Tanya :
Mas, saya mau tanya sehubungan dengan materi Emotion Culturing ini. Ada teman saya yang memiliki pacar yang sangat emosional. Bila ada pertengkaran, pacarnya ini bisa ringan tangan dan seringkali teman saya menjadi korbannya. Bagaimana caranya menghadapi orang semacam ini?
(Penanya adalah salah satu partisipan di Seminar Emotion Culturing di Semarang, 27 April 2013.)
Jawaban :
Pertanyaan yang bagus, Mbak. Karena orang yang emosional selalu ada untuk dihadapi, atau jangan-jangan kita sendiri termasuk orang yang emosional. Hahaha.
Pendekatan ala NEO SELF EMPOWERMENT dalam menghadapi situasi ini agak berbeda. Sebelum kita menuntut orang lain untuk tidak emosional, terlebih dahulu kita perlu mengecek diri kita sendiri. Apakah kita emosional? Apakah emosi kita sering bergejolak? Apakah kita termasuk orang yang gampang terpancing emosinya? Apakah dalam bekerja, belajar, kita dipengaruhi oleh mood? Jika ada jawaban yang ya, maka sesungguhnya kita pun termasuk dalam orang yang emosional, yaitu dikendalikan oleh emosi. Tetapi bedanya adalah levelnya, yaitu ada yang sangat mudah dipancing dan dikendalikan emosinya dan ada yang tidak mudah dipancing atau dikendalikan emosinya.

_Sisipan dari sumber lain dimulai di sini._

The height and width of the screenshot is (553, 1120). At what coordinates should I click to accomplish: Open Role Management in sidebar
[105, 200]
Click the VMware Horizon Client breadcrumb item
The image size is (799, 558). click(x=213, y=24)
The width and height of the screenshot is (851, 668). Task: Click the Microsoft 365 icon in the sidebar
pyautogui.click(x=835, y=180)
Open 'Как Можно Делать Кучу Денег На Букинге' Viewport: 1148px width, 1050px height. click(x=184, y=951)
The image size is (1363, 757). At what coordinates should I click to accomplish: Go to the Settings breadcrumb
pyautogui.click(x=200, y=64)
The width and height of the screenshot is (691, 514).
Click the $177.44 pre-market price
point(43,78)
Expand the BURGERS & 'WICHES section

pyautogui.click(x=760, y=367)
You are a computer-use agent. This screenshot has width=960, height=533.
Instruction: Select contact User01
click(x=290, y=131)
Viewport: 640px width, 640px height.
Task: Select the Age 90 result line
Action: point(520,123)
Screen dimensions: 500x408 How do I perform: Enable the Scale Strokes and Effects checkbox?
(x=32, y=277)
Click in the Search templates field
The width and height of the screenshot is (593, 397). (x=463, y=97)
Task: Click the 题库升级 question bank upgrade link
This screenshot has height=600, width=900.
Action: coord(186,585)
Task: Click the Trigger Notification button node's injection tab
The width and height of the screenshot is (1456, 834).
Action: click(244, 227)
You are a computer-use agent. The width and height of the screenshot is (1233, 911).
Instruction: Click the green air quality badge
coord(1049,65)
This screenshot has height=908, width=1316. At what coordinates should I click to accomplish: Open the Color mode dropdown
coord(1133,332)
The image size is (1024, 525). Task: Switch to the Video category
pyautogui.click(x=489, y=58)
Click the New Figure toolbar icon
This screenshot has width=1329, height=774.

Menyadari kondisi kita sendiri adalah langkah awal untuk pemberdayaan diri. Setelah menyadari kondisi diri kita, barulah kita melakukan langkah-langkah yang dibutuhkan untuk memberdaya diri, memperbaiki kondisi diri. Sekarang setelah kita paham bahwa emosi kita masih bergejolak, dan kita masih dikendalikan oleh mood kita, barulah kita mencari cara untuk mengatasinya.
Kebanyakan dari kita pastinya sudah mengetahui nasihat: “Minum dulu.” atau “Istigfhar, nak!” atau “Tarik nafas dulu.” Ya, kita bisa katakan bahwa itu adalah salah satu cara ketika emosi kita sudah sangat bergejolak – entah itu sedih, marah, kecewa, dan sebagainya – dan siap untuk meledak keluar atau bahkan sudah meledak. Di saat seperti itu, cara-cara yang disebutkan di atas bisa membantu meredakan emosi.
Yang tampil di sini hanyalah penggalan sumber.